The reason why most of users put these visualizations in the transitional zone, and treated them as thresholds was those visualizations expressed the kind of the same ideas by more innovative ways. There was a greater difference between these designs and basic knowledge in their brains. Several relevant quotes from the participants:

“Why I put the word cloud in the middle area because this is my first time to see it. I know the visualization wants to express a topic that relates to the words, or texts. But it’s a new form so that I can not make an interpretation.”

“I have an idea about how to read the line graphs. But this visualization, which is called’theme river’ seems be composed with thousands of lines. Then, I don’t know how to read that.”

Fig. 8.
figure 8

Visualization distributions with thresholds

6 Conclusion and Future Work

In this research, we investigated how the visualization design evolved, which specifically measured how the participants sorted the visualizations and built the distributions, and how they thought about the threshold issues based on their readings and understandings. The findings showed that visualizations like bar, pie, bubble, line, and scatter charts have been distributed in areas which are relatively simple in design and easy to read. Contrastively, visualizations like the tree, parallel coordinate, sunburst, heat map, box plot and Sankey graphs have been concentrated in the regions of relatively complex in design, and are difficult to interpret.

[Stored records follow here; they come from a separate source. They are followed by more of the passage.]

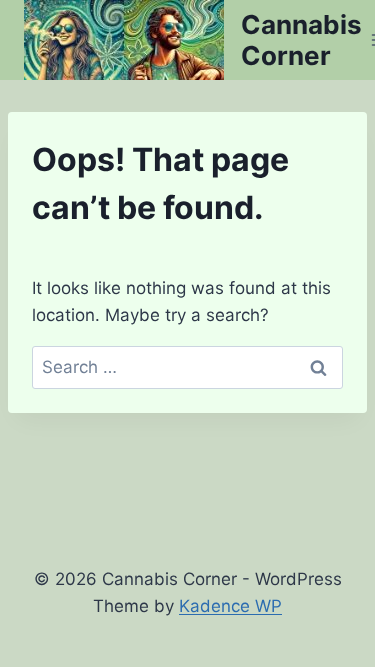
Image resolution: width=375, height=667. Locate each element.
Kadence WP (230, 606)
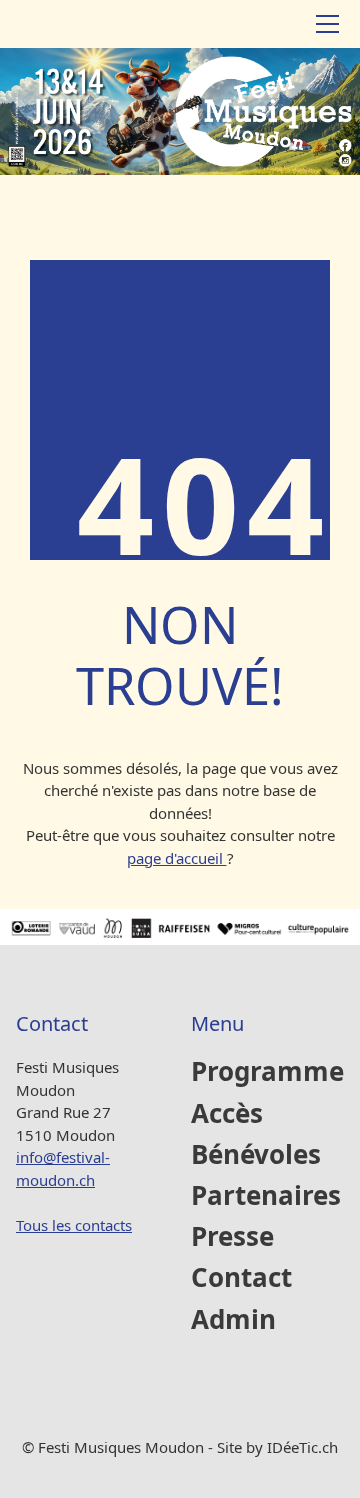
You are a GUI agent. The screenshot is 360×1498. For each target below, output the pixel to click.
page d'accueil (177, 858)
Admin (233, 1320)
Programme (267, 1072)
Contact (241, 1278)
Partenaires (266, 1196)
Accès (227, 1114)
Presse (232, 1237)
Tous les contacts (74, 1225)
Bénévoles (256, 1155)
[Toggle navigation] (327, 24)
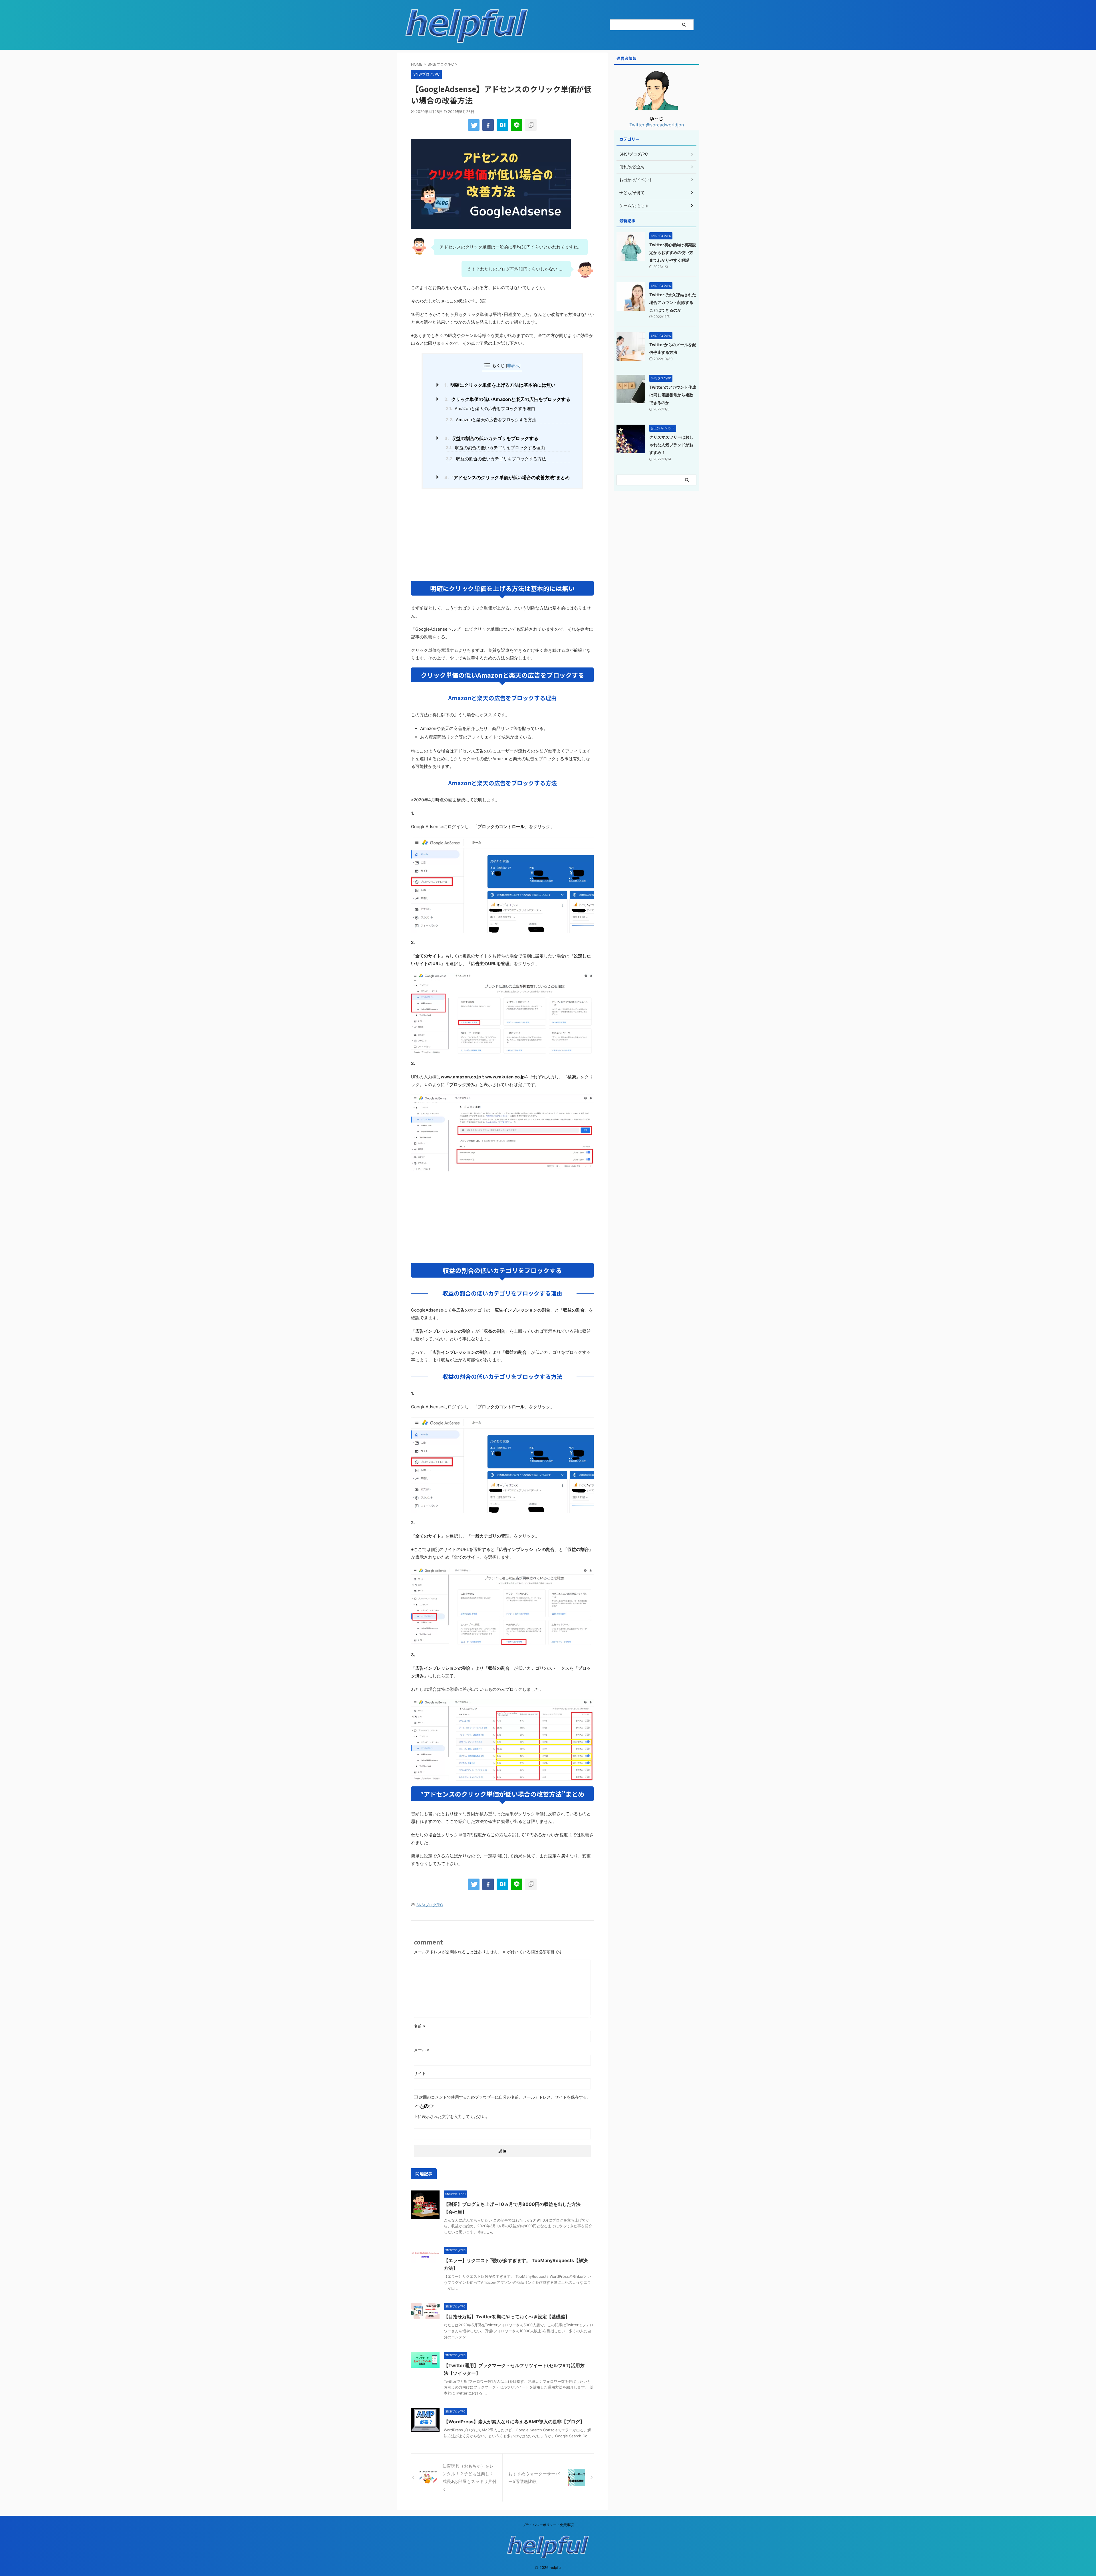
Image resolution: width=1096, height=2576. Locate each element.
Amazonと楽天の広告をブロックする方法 (491, 419)
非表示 (513, 365)
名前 (420, 2026)
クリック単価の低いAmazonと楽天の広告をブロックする (507, 399)
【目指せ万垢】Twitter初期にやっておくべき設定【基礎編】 (507, 2316)
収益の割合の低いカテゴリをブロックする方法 (496, 458)
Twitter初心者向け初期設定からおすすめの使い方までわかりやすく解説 (672, 252)
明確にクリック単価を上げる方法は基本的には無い (499, 385)
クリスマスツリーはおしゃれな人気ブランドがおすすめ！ (671, 445)
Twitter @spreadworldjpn (656, 125)
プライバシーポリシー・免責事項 (548, 2525)
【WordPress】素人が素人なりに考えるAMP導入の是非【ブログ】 (514, 2421)
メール (422, 2049)
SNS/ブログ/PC (429, 1905)
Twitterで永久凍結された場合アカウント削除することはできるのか (672, 302)
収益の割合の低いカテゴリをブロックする (491, 438)
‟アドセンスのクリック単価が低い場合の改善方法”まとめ (507, 477)
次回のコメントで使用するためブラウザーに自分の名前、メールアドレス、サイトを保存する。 (505, 2097)
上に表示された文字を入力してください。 (452, 2116)
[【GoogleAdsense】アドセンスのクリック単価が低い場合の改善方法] (502, 125)
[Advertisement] (502, 535)
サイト (420, 2073)
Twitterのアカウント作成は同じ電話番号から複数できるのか (672, 395)
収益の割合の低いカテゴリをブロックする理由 (495, 447)
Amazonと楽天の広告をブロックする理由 (490, 408)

There were many past literatures also mentioned interaction plays a very important role in creating a good design of a visualization chart. Designers have always focused on how to better use interactive methods to help users read and understand charts. Based on this, we will consider a more sophisticated way that involves interactive charts in the studies in the subsequent stage. In addition, we will explore in depth the process participants undergo to obtain accurate information, which specifically means how do they judge the topics, values, and relationships through reading and interpreting the visual elements.